Le gouvernement français repousse une nouvelle fois l’entrée en vigueur de l’écotaxe. Initialement prévue en juillet dernier, son application avait déjà été reportée en janvier 2014 afin de garantir son bon fonctionnement.
Il y a quelques jours, nous pouvions lire dans le journal Le Monde qu’une nouvelle date était envisagée au 1 juillet 2014, dans l’attente d’un nouvel accord avec les différentes organisations.
Devant la complexité du sujet, revenons tout d’abord sur le sens de cette écotaxe et l’origine de la problématique actuelle.
L’écotaxe et son objectif
Selon l’analyse du chercheur Mohcine Bakhat, de Economics for Energy, dans son article Les difficultés de l’implantation de l’écotaxe en France, c’est en 2006 qu’on entendit parler pour la première fois d’un impôt sur les poids lourds en France. Plus précisément cela a été une proposition de Nicolas Sarkozy alors Ministre de l’Intérieur et de l’Aménagement du Territoire. L’impôt devait taxer les véhicules de 3.5 tonnes ou plus, français ou étrangers, qui circulaient sur le réseau routier français gratuit. L’objectif était d’encourager les transporteurs à utiliser des trajets plus directs ou moins polluants et financer le ferroutage ainsi que le transport fluvial.
Cette taxe serait répercutée sur les chargeurs et non sur les transporteurs, en tenant compte des types de véhicules et des particularités de chaque région. Dès son origine, des réductions de la taxe ont été annoncées pour les véhicules circulant dans des zones périphériques comme la Bretagne.
Comment fonctionne l’écotaxe ?
Il a été calculé que si l’écotaxe se mettait en place, elle toucherait 800.000 camions dont 200.000 étrangers. Pour payer cette taxe, les camions devront s’équiper d’un système de localisation via satellite qui permet le paiement automatique au passage du véhicule aux bornes de contrôle déployées sur le réseau routier.
Le conflit breton
Le Premier Ministre français, Jean-Marc Ayrault, a annoncé la suspension (non la suppression définitive) de l’écotaxe “pour poursuivre le dialogue” après s’être réuni avec les autorités bretonnes à l’origine de violentes manifestations contre l’écotaxe durant ces dernières semaines.
Le principal argument des détracteurs est que la Bretagne est l’une des régions les plus reculées d’Europe et est plus exposée à la taxe car elle possède peu de routes payantes (exemptées de l’écotaxe), ce qui entraîne des trajets plus longs et, par conséquent, un transport au coût plus élevé. Un autre problème qui est évident, c’est que l’économie bretonne est essentiellement basée sur l’industrie agroalimentaire, un secteur en crise et fortement dépendant du transport de marchandises.
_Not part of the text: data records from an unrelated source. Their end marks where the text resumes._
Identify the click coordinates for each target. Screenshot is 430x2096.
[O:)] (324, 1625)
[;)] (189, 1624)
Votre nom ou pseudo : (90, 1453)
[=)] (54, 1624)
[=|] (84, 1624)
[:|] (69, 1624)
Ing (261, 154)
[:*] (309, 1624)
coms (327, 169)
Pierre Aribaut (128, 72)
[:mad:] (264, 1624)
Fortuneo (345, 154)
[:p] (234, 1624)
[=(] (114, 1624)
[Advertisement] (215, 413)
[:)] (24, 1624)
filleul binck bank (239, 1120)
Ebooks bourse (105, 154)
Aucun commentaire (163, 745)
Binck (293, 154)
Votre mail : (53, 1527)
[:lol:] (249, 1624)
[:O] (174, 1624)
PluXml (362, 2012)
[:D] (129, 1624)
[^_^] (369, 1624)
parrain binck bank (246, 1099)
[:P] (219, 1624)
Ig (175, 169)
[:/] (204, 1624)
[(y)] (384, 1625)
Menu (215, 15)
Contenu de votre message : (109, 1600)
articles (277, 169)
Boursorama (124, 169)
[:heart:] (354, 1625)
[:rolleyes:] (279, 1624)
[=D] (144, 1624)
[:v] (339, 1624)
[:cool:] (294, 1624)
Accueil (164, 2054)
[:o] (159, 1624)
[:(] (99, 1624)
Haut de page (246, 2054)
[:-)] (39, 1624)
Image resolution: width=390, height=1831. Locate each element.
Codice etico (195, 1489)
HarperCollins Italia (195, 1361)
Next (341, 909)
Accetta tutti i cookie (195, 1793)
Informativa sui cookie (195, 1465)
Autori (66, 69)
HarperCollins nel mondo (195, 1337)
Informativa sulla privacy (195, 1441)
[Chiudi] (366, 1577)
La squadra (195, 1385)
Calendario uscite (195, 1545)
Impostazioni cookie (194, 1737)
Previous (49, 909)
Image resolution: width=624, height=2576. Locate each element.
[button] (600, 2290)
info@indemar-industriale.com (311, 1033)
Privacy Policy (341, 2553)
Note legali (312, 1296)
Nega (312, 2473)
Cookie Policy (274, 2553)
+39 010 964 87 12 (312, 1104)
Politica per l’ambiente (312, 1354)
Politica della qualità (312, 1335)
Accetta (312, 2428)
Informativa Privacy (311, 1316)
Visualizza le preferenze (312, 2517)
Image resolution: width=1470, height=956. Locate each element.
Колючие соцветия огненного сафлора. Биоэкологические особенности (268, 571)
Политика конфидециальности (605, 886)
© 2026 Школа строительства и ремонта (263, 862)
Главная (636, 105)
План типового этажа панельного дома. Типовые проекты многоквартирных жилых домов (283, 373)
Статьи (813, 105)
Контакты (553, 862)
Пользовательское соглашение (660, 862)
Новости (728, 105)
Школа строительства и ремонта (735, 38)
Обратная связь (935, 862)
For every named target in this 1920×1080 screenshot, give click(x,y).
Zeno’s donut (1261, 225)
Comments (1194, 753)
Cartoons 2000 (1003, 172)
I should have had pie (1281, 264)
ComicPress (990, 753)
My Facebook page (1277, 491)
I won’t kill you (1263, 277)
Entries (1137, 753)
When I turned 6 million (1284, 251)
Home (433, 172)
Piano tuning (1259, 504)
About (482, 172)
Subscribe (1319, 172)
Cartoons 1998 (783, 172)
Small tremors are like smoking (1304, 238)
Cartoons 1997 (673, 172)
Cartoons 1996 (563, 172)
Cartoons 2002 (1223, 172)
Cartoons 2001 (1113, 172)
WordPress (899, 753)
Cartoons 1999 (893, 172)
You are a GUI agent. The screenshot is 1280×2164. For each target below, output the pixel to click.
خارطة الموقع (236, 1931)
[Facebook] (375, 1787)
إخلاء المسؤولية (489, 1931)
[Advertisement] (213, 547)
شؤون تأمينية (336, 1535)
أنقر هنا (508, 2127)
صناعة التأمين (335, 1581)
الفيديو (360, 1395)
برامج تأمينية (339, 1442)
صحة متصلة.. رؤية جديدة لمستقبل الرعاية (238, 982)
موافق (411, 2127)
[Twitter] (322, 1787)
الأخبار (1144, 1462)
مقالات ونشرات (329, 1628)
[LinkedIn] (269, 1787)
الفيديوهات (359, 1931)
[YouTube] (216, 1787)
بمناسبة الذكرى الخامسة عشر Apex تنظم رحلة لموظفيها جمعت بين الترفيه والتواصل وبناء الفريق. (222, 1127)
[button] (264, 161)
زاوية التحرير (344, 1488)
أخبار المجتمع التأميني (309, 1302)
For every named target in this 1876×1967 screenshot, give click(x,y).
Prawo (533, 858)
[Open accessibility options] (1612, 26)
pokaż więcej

Le gouvernement français avait déjà rabaissé la taxe pour les bretons à 6.5 centimes d’euros / km au lieu des 13 centimes réclamés sur le reste du territoire (excepté dans le sud de la France). Même avec ce rabais, une forte opposition s’est manifestée provoquant la suspension de l’application de l’écotaxe.
Pour en savoir plus, nous avons contacté Louis Guarino, journaliste l’Officiel des Transporteurs, journal de référence dans le secteur du transport et de la logistique. Guarino ne croit pas à la mise en application de l’écotaxe à l’été prochain : “Il y a d’autres régions qui ont rejoint les protestations bretonnes. Le secteur traverse ces jours-ci une sorte de révolution et non seulement les transporteurs sont déterminés à empêcher la mise en place de l’écotaxe, mais d’autres secteurs sont également contre le projet, comme l’agroalimentaire, et les personnes qui ne soutiennent pas la politique économique actuelle du gouvernement ont également rejoint la contestation”.
A la question comment s’explique un tel rejet, Louis Guarino note que la nouvelle règlementation, n’est pas si critiquable en elle-même, car elle prétend développer un transport moins polluant et financer de nouvelles infrastructures. Le problème est que cette taxe s’ajoute à d’autres impôts dans « un contexte économique difficile dans lequel le gouvernement français impose un plan d’austérité ».
Une seule chose est sûre : l’écotaxe ne sera pas mise en place en janvier. La solution de retirer le projet n’est pas si évidente car le gouvernement est lié à ses engagements envers le consortium Ecomouv’, chargé de la construction et de l’installation des portiques et des bornes de contrôle. “Plus de 800 millions d’euros ont été investis, et dans le cas d’un retrait de la nouvelle taxe, l’Etat serait dans l’obligation de les rembourser”, conclut Louis Guarino.